Mencermati Narasi Moderasi

 


Narasi tentang moderasi Islam kembali mencuat pasca penyerangan Mabes Polri dan terjadinya bom Makasar pekan lalu. Meski banyak kejanggalan, namun narasi ini terus bergulir dan mengerucut pada upaya untuk menangkal paham radikal, pemberantasan aksi terorisme dan ekstremisme serta desakan untuk segera mengimplementasikan Perpres no 7 tahun 2021 tentang RAN PE.  

Jika dicermati, dua peristiwa yang terjadi di Makasar dan Jakarta ini seolah menjadi pembenar dan penguat bahwa Indonesia memang membutuhkan kebijakan yang komprehensif untuk menangkal berbagai paham radikalisme dan ekstremisme. Artinya kebijakan pemerintah beberapa waktu yang lalu yang menetapkan perpres no 7 tahun 2021 itu adalah kebijakan yang tepat.

Pemerintah juga menyatakan adanya sejumlah bukti yang menunjukkan keterkaitan bom Makassar dengan FPI. Namun hal itu disangkal oleh Sidney Jones. Direktur Institute for Policy Analysis of Conflict ini menilai pemerintah terlalu berobsesi untuk mengaitkan FPI dengan aksi terorisme. "Saya kira sekarang ini seperti ada obsesi pemerintah dengan FPI seolah-olah ini membuktikan bahwa FPI terkait terorisme," ujar Sidney Jones, Rabu (31/3/2021).

Dari fenomena ini, tak bisa disalahkan jika masyarakat menganggap ada sebuah agenda yang tengah dirancang di balik kedua peristiwa itu. Terlepas dari kepentingan politik yang sedang dirancang, jika dilihat dari kacamata Islam, dua peristiwa ini memang mengarah pada upaya untuk kembali memframing Islam sebagai ajaran yang penuh kekerasan, kebencian, intoleran dan fundamentalis. Dengan peristiwa itu, masyarakat diharapkan kian takut dengan ajaran Islam ini. Mereka akan menjauhi kajian, taklim atau konten media sosial yang menyerukan penerapan Islam secara kaffah, khilafah dan jihad.

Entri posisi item

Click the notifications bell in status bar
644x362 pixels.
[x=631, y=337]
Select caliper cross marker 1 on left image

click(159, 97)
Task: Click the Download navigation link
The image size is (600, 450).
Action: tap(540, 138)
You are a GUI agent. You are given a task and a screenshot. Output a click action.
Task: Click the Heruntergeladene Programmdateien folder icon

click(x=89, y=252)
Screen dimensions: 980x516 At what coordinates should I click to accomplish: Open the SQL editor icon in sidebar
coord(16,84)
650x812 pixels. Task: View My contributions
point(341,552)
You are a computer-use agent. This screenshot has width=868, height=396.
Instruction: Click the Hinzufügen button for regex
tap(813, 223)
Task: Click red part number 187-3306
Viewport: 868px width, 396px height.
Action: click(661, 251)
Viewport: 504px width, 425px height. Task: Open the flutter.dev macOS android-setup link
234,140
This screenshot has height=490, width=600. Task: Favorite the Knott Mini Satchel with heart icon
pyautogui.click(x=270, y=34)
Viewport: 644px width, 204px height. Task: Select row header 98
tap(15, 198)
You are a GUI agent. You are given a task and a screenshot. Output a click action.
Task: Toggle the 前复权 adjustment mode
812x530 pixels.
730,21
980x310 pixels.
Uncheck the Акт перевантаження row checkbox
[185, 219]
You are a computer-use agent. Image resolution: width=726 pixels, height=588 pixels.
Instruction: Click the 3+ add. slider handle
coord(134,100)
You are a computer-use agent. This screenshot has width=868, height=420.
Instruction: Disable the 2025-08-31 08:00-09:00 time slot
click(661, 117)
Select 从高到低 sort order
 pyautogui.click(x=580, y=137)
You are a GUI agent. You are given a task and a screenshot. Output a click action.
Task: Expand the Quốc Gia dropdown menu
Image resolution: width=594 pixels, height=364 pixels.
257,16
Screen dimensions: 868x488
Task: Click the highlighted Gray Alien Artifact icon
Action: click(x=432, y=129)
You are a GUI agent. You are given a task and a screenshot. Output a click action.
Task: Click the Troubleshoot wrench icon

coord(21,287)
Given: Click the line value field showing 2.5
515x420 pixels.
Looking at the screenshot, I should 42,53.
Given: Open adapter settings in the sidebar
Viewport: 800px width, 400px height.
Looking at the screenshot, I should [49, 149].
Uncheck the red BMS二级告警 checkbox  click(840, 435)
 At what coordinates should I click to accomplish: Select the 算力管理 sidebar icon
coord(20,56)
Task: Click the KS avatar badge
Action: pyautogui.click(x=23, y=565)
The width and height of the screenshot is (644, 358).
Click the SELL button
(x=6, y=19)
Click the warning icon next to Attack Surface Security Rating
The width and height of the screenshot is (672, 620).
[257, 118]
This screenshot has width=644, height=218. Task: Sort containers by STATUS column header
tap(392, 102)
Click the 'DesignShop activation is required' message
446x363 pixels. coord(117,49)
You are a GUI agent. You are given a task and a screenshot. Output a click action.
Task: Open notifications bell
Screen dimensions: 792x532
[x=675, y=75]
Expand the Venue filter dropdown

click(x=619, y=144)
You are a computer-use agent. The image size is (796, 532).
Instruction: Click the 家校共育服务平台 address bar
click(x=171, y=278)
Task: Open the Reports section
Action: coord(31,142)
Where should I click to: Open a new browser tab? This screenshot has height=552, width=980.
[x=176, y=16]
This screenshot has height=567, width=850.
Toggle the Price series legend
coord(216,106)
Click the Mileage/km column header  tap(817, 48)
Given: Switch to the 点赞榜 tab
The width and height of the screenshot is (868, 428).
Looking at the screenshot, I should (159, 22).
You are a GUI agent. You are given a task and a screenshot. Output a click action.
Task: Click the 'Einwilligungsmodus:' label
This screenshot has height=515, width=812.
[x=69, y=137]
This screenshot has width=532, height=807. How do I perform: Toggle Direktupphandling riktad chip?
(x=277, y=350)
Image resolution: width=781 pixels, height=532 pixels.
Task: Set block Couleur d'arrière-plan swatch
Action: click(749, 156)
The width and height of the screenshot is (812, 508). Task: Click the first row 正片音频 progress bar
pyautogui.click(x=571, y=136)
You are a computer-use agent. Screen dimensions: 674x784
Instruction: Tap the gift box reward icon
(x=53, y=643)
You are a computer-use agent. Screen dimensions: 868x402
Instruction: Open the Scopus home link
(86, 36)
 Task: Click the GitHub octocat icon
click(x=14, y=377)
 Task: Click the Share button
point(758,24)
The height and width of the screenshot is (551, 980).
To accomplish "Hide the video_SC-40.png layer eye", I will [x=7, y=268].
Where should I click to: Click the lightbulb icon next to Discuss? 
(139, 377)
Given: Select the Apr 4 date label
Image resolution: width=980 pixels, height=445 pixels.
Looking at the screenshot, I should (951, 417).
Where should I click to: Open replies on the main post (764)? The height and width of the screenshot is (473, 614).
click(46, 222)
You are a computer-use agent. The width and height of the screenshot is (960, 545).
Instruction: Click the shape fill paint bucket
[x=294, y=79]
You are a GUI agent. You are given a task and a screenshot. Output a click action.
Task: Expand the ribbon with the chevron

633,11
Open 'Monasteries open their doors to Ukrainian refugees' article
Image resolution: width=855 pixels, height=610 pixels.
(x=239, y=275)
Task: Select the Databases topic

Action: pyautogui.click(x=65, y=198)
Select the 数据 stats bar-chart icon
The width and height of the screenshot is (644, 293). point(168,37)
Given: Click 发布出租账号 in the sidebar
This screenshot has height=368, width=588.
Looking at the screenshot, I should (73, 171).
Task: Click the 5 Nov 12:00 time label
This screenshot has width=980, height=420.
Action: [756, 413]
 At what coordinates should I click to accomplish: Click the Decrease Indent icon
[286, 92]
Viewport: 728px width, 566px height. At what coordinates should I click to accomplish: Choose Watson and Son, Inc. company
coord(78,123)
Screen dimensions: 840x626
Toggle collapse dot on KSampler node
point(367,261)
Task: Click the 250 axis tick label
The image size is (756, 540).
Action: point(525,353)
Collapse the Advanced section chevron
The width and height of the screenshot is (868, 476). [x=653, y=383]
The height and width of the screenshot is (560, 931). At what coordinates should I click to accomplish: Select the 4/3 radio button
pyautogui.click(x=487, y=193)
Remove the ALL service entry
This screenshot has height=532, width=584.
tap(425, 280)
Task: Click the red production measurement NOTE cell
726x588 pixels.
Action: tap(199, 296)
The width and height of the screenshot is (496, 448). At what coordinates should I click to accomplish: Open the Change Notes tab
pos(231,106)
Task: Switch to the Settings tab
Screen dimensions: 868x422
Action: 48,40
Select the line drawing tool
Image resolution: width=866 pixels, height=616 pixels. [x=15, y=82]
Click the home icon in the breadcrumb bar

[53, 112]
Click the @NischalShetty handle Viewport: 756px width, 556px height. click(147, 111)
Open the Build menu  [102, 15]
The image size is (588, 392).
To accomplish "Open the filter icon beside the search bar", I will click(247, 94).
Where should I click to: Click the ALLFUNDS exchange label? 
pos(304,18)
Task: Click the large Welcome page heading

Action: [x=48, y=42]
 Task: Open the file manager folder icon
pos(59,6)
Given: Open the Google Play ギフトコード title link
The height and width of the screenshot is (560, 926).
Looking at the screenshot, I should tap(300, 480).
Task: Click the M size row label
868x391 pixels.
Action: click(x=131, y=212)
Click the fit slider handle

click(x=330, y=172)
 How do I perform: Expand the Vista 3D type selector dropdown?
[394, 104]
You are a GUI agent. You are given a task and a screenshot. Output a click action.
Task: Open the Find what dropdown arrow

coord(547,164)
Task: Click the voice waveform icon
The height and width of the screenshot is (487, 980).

**Tugas**.
[1] Tolong periksa apakah tiap pernyataan ini sesuai dengan artikel tentang narasi moderasi: (a) Sidney Jones adalah Direktur Institute for Policy Analysis of Conflict; (b) Perpres no 7 tahun 2021 mengatur tentang RAN PE; (c) Sidney Jones membenarkan keterkaitan bom Makassar dengan FPI. Jawab ya atau tidak untuk masing-masing, lalu kutip persis kata-kata artikel yang menentukan jawabannya.
[2] Tulis lanjutan artikel tentang narasi moderasi, dimulai setelah kalimat terakhir yang tercantum.
Daftar ini merupakan bahan tersendiri, terpisah dari artikel tentang narasi moderasi.

**Jawaban**.
[1]
(a) Ya: "Direktur Institute for Policy Analysis of Conflict ini menilai pemerintah terlalu berobsesi untuk mengaitkan FPI dengan aksi terorisme."
(b) Ya: "Perpres no 7 tahun 2021 tentang RAN PE"
(c) Tidak: "Namun hal itu disangkal oleh Sidney Jones."

[2]
Umat Islam diharapkan menjadi lebih moderat, toleran dan mau menerima nilai-nilai Barat, sekalipun nilai-nilai Barat itu bertentangan dengan ajaran Islam. Narasi yang menggiring kea rah moderasi Islam, terus menerus disuarakan. Bahkan dilakukan oleh para tokoh Islam dan ulama sebagai bentuk pelegalan terhadap hal itu. Hadirnya wapres, Makruf Amin, dalam perayaan Paskah Lintas Umat Beragama Tahun 2021 bersama Persekutuan Gereja-Gereja di Tanah Papua dan Forum Kerukunan Umat Beragama (FKUB) Provinsi Papua pada hari Kamis, 2 April 2021 adalah indikasi kuat yang menunjukkan hal tersebut.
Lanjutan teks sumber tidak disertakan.